Driver Monitoring System Using Computer Vision for Real-Time Detection of Fatigue, Distraction and Emotion via Facial Landmarks and Deep Learning
Round 1
Reviewer 1 Report
Comments and Suggestions for Authors-
The demographic and driving profiles of the 27 participants (e.g., age, gender, driving experience, cultural background) are not reported. This omission limits the generalizability of the findings regarding emotion recognition and behavior detection, as these factors can significantly influence facial expressiveness and behavior patterns. Please include a summary table of participant characteristics.
-
The emotion recognition model was trained on the RAF-DB dataset, which contains exaggerated expressions of fear. This does not align with the subtle, often suppressed expressions likely occurring in real driving scenarios, as evidenced by the 0% detection rate for fear. Direct application without domain adaptation or fine-tuning on in-vehicle expression data limits the model's practical utility. Consider using a driving-specific emotion dataset or applying transfer learning techniques.
-
The use of fixed thresholds for EAR (0.23) and MAR does not account for individual anatomical differences (e.g., eye shape, facial structure). This leads to misclassifications, as noted for participants with smaller eyes. Implementing a brief personal calibration phase or adaptive thresholding mechanisms would likely improve robustness and reduce false positives.
-
The distraction detection logic classifies head rotations as distractions without contextual awareness. In normal driving, looking at mirrors or checking traffic signs is essential and safe. Treating all rotations equally will generate false alarms. Integrating vehicle dynamic data (e.g., steering angle, turn signal status) could help distinguish necessary from unnecessary head movements.
-
The system evaluation employs two distinct datasets: RAF-DB for emotion and the Driver Inattention Detection Dataset for fatigue/distraction. These datasets differ in context, collection environment, and annotation standards. This inconsistency makes it difficult to assess the integrated system's performance cohesively. A unified evaluation framework on a consistent dataset is needed.
-
Conducting some tests outdoors with variable lighting conditions introduces an uncontrolled variable that negatively impacts the stability of facial landmark detection (a core component for EAR, MAR, and pose). The results in these conditions may not reflect the system's reliable performance. Lighting conditions should be controlled or systematically varied and reported.
-
The hardware specifications of the camera used for data capture (model, resolution, frame rate) are not provided. This lack of detail hinders the reproducibility of the experiments. Please specify the acquisition setup to allow for replication and comparison.
-
The validation was conducted in short-duration simulated or static settings. The system's performance under prolonged, real-world driving conditions—where fatigue accumulates and distraction patterns evolve—remains unverified. Long-term testing in actual driving scenarios is crucial to assess practical endurance and reliability.
-
While a 100% accuracy rate is reported for distraction detection, the tested scenarios appear limited to deliberate gaze deviations (left, right, up, down). It is unclear if common, more nuanced distracting activities (e.g., mobile phone use, eating, conversing with passengers) were included. The claim of perfect detection should be qualified, and the scope of tested distractions explicitly defined.
-
The study lacks a comparative analysis with state-of-the-art baseline methods or alternative architectures under the same experimental conditions (e.g., using the same subset of data or metrics). While related works are cited, a direct quantitative comparison is absent, making it difficult to gauge the relative advancement of the proposed multi-task system over single-task alternatives.
Author Response
Please see the attachment.
Author Response File:
Author Response.pdf
Reviewer 2 Report
Comments and Suggestions for AuthorsAuthors are requested to review their proposal in cases where the eyes are small, as in some cases this led to errors in the EAR estimation.

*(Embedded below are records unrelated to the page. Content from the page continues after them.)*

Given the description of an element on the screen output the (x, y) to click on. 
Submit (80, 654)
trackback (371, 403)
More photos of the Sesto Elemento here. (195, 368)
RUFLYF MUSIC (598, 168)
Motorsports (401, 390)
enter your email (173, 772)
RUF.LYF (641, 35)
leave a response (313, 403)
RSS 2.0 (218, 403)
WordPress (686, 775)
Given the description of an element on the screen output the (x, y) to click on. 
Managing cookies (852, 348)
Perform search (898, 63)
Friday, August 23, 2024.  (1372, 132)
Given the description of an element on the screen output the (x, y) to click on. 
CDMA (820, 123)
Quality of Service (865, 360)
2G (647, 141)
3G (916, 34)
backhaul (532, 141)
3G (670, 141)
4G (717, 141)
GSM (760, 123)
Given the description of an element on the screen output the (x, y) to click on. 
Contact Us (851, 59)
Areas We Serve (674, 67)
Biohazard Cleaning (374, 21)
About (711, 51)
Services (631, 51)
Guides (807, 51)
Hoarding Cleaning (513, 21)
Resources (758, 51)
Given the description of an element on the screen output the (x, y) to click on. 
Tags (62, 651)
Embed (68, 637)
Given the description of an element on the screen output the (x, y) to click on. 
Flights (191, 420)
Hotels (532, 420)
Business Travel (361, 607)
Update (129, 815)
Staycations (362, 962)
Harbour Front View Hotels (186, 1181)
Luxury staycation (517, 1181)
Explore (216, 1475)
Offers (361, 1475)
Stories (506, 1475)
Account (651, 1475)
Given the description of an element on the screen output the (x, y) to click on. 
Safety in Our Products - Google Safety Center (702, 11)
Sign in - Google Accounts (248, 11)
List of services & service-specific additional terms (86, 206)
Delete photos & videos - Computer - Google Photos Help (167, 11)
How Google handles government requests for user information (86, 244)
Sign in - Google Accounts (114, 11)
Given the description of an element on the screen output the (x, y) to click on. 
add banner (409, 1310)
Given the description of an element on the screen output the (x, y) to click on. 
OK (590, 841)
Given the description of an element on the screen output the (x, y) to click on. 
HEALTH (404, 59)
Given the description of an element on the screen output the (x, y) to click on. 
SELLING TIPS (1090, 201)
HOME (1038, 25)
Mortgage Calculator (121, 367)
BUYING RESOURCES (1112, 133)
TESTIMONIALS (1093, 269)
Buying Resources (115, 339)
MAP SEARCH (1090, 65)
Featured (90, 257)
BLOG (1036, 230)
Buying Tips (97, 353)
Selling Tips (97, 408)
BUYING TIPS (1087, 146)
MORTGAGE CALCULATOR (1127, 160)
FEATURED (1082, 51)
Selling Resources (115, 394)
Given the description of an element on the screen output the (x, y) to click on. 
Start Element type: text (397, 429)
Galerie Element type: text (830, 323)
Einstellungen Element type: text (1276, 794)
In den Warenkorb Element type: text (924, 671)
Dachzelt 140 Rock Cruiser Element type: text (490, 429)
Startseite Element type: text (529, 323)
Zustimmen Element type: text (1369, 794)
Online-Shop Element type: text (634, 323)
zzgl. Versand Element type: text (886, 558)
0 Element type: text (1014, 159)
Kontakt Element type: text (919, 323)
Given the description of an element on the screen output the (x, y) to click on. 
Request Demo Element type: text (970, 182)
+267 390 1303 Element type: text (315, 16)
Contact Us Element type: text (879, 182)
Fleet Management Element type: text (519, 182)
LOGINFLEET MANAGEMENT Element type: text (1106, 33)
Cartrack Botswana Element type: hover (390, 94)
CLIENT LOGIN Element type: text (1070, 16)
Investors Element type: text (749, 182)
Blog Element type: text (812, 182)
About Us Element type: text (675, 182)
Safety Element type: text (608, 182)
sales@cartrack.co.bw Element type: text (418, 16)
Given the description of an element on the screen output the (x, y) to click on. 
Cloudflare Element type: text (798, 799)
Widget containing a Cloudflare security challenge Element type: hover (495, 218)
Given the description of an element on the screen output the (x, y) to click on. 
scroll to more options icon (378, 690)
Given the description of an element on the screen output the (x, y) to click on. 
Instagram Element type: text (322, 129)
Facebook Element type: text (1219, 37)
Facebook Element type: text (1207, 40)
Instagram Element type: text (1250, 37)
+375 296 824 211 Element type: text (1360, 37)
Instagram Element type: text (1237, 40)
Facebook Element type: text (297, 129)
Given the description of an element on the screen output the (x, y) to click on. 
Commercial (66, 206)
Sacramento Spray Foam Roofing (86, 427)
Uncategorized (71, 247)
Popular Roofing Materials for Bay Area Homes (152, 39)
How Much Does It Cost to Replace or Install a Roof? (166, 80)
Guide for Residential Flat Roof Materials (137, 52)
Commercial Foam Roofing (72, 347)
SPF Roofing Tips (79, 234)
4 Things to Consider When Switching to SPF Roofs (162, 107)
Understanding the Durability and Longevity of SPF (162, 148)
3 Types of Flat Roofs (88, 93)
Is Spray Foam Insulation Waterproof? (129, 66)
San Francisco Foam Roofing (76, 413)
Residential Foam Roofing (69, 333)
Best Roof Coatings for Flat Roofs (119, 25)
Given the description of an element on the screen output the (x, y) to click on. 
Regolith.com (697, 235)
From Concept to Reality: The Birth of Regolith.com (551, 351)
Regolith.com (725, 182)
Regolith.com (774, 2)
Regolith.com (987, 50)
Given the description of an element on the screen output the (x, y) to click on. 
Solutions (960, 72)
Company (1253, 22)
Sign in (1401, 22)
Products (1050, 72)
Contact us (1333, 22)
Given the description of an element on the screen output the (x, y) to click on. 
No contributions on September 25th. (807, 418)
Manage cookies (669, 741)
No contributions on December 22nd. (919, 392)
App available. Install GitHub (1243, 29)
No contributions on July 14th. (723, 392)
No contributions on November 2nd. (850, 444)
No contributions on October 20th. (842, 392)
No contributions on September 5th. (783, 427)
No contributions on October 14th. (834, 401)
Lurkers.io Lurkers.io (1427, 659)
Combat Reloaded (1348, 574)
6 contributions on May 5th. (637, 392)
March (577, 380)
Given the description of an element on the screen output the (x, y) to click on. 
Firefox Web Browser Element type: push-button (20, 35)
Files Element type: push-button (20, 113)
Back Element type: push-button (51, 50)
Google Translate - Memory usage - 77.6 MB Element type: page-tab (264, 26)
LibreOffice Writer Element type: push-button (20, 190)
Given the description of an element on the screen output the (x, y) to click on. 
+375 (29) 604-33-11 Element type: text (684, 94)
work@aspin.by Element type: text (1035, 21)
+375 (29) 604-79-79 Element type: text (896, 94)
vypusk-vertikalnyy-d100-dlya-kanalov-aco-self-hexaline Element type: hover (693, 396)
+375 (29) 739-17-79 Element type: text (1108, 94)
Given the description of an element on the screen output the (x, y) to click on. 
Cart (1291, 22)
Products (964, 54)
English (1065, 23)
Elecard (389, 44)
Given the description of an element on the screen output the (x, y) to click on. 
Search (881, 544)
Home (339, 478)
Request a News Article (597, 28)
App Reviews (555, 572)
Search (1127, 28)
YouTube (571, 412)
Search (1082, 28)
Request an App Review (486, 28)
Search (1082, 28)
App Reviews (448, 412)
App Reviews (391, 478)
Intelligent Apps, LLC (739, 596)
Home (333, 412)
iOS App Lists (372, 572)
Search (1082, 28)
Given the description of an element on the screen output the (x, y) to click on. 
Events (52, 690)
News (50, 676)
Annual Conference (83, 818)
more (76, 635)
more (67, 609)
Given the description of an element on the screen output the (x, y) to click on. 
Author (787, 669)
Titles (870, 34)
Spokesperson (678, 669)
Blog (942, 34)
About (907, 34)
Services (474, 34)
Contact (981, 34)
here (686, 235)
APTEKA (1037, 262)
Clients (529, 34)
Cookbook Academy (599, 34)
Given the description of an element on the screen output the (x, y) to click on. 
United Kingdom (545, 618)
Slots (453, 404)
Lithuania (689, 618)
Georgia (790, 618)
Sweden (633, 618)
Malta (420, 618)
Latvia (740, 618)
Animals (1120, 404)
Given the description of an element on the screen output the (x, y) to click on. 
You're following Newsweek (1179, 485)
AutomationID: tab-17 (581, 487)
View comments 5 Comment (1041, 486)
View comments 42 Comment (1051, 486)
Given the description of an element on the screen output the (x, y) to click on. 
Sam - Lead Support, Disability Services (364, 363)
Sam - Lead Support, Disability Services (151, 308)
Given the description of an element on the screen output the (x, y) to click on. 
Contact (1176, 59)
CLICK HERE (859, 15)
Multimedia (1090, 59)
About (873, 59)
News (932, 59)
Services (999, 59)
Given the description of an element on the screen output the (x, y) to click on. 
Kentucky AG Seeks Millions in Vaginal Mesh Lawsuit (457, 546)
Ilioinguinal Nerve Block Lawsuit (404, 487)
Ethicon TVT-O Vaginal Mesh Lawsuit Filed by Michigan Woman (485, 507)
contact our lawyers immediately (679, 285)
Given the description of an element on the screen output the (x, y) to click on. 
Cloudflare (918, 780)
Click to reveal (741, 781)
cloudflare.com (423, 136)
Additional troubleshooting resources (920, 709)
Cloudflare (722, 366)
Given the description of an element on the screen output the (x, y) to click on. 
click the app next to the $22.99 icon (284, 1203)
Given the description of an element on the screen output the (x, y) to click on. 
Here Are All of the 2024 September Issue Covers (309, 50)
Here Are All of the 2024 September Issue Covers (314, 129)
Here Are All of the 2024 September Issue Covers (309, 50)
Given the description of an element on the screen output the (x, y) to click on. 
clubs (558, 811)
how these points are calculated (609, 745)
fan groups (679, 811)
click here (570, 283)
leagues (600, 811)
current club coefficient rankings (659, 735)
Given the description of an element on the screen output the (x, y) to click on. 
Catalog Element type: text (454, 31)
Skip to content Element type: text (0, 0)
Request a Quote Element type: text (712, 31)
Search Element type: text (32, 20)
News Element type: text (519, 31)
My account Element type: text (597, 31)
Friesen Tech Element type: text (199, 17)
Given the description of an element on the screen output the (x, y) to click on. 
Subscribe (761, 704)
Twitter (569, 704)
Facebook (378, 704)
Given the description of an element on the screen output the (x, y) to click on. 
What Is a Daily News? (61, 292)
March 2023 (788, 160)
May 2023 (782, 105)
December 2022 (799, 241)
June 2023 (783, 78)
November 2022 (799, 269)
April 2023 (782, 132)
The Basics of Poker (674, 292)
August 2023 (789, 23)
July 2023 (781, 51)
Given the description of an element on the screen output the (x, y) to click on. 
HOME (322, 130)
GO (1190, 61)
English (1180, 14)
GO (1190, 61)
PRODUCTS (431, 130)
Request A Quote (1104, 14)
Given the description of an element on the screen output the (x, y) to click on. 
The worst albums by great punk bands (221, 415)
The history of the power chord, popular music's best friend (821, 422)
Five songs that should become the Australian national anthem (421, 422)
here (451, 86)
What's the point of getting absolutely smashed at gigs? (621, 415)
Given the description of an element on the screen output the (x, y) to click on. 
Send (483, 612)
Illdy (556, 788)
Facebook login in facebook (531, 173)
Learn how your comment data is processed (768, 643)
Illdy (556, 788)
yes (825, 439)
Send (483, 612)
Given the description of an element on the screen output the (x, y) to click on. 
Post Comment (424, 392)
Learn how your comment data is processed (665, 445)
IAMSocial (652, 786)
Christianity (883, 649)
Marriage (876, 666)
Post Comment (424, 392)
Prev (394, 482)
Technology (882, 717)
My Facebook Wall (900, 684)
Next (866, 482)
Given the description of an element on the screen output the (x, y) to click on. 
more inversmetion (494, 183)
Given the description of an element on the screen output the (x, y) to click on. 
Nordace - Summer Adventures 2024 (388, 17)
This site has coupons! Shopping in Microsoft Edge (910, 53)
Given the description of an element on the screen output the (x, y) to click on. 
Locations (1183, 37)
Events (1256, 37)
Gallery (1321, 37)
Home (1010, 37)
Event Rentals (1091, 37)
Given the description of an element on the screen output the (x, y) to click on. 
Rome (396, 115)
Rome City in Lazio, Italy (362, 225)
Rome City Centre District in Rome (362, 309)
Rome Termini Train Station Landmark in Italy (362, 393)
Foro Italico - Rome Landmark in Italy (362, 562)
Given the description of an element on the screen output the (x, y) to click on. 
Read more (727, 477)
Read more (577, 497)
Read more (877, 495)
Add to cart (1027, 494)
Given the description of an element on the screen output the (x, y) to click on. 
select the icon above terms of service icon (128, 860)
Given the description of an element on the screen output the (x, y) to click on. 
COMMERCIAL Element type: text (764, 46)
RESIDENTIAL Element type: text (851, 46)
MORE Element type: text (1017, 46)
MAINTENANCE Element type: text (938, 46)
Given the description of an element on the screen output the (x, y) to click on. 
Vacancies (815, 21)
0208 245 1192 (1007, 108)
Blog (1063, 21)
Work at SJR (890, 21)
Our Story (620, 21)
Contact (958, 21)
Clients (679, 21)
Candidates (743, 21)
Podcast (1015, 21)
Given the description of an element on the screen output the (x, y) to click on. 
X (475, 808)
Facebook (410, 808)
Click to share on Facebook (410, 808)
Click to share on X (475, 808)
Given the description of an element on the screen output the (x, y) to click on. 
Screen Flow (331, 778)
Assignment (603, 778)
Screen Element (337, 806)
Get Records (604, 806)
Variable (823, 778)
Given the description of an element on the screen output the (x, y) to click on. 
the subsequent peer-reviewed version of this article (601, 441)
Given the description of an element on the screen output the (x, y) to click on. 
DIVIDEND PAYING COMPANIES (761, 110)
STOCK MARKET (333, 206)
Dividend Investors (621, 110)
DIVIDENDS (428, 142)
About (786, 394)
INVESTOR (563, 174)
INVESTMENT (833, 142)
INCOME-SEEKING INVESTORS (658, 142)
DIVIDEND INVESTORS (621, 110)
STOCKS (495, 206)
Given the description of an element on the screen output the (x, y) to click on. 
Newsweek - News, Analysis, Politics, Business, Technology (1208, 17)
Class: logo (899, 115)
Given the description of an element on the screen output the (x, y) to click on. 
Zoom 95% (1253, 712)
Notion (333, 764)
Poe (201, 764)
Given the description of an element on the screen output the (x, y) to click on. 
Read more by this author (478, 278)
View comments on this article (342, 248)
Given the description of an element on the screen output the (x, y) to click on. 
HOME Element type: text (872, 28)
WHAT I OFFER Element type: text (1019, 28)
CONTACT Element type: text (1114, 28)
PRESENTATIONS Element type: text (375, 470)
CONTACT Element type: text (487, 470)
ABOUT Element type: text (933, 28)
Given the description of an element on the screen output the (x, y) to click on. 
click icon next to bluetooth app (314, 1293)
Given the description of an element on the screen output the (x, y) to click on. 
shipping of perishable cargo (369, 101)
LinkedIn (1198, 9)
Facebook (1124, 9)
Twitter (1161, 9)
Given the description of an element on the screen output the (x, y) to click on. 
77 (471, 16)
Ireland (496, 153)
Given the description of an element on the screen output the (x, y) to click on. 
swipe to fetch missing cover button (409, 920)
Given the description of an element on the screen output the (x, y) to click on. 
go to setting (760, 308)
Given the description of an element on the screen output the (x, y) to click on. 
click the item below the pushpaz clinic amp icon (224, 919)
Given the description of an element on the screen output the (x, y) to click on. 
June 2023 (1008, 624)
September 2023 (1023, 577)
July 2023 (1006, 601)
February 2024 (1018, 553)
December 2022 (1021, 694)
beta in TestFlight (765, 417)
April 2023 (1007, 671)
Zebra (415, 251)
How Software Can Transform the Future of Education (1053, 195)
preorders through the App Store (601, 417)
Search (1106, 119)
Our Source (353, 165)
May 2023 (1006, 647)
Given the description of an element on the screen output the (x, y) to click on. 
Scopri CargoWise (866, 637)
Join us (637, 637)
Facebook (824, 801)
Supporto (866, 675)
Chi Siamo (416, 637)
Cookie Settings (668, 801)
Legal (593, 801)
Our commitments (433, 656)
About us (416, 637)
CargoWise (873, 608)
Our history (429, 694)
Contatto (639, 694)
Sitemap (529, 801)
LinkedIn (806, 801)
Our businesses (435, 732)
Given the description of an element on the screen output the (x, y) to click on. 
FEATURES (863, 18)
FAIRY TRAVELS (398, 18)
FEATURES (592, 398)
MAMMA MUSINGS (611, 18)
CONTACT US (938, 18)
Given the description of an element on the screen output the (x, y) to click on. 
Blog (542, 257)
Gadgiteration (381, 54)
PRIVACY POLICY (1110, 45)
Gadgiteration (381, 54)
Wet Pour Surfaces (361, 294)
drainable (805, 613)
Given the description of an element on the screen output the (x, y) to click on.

Review the EAR, MAR, and pitch values in the proposal, as the use of constant values creates limitations in the proposal.
Authors should review the MAR metric, as it may lead to lower accuracy.
Why photographs with low light?
Authors should review sudden changes in brightness, as this affects the proposal and could generate false positives.
Authors should review the recognition positions to make the proposal more efficient.
Authors should review the frame capture in relation to the focus so that it is the same in the frame-by-frame capture and does not discard temporary values.
Authors should review the analysis of micro-expressions.
Author Response
Please see the attachment.
Author Response File:
Author Response.pdf
Round 2
Reviewer 1 Report
Comments and Suggestions for AuthorsI believe the authors have addressed my concerns
Reviewer 2 Report
Comments and Suggestions for AuthorsThe authors explain and develop each of the observations.